Upon reaching the line that contains "Click the 取消 cancel button" in the records below, begin repeating every line exactly through the last one, skipping pictures.

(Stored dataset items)
§ §
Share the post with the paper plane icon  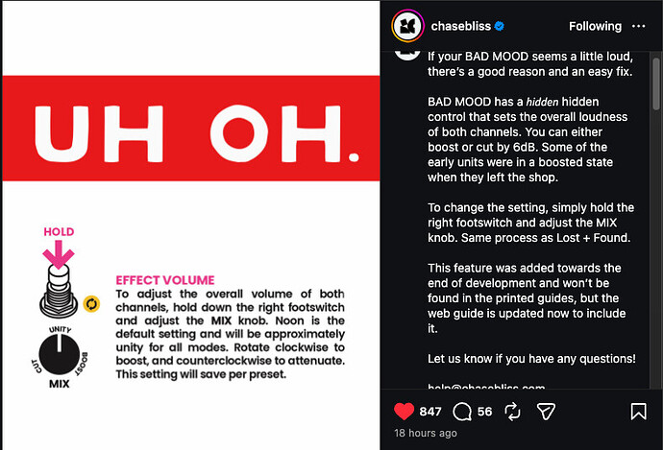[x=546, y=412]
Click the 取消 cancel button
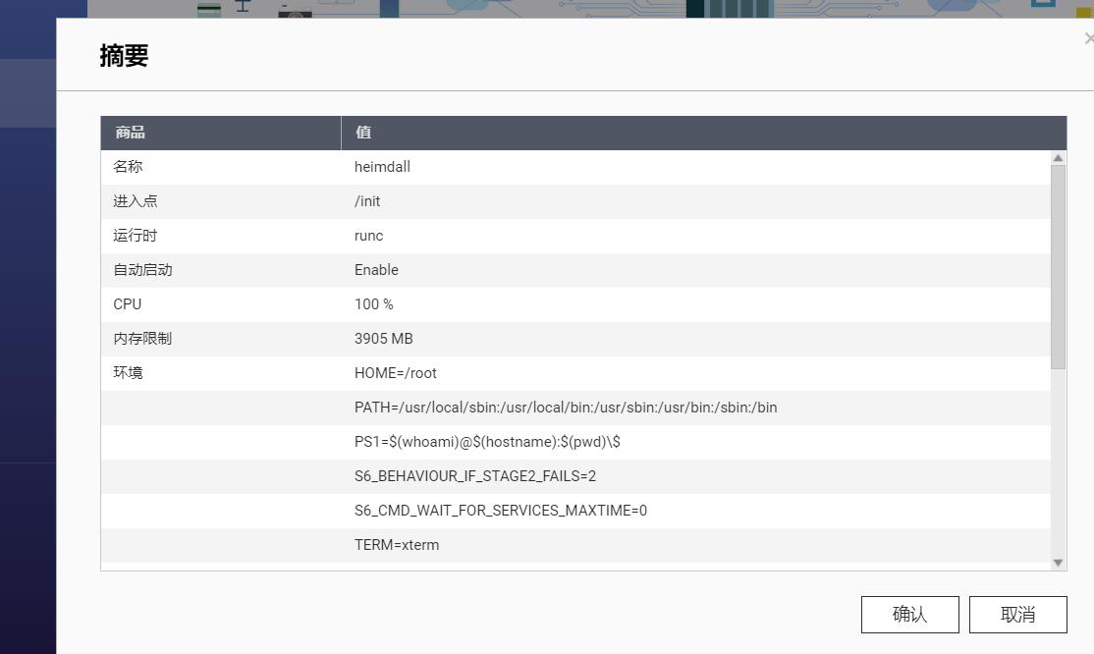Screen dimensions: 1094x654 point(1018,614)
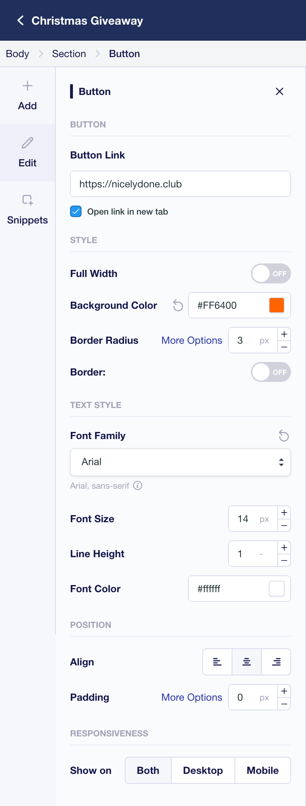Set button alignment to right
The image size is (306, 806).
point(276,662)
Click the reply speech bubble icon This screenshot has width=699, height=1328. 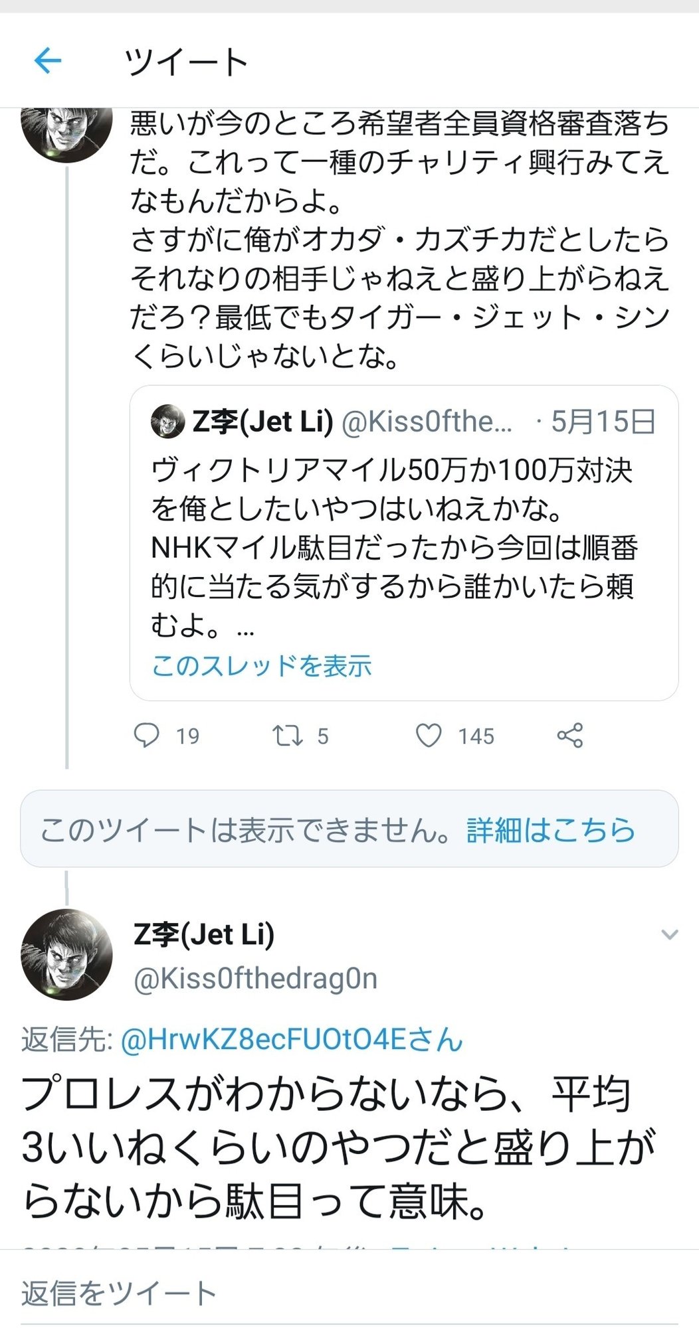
§ §
ANSWER
Click the 取消 cancel button
Screen dimensions: 1094x654 point(1018,614)
Set button alignment to right
The image size is (306, 806).
point(276,662)
Click the reply speech bubble icon This screenshot has width=699, height=1328. 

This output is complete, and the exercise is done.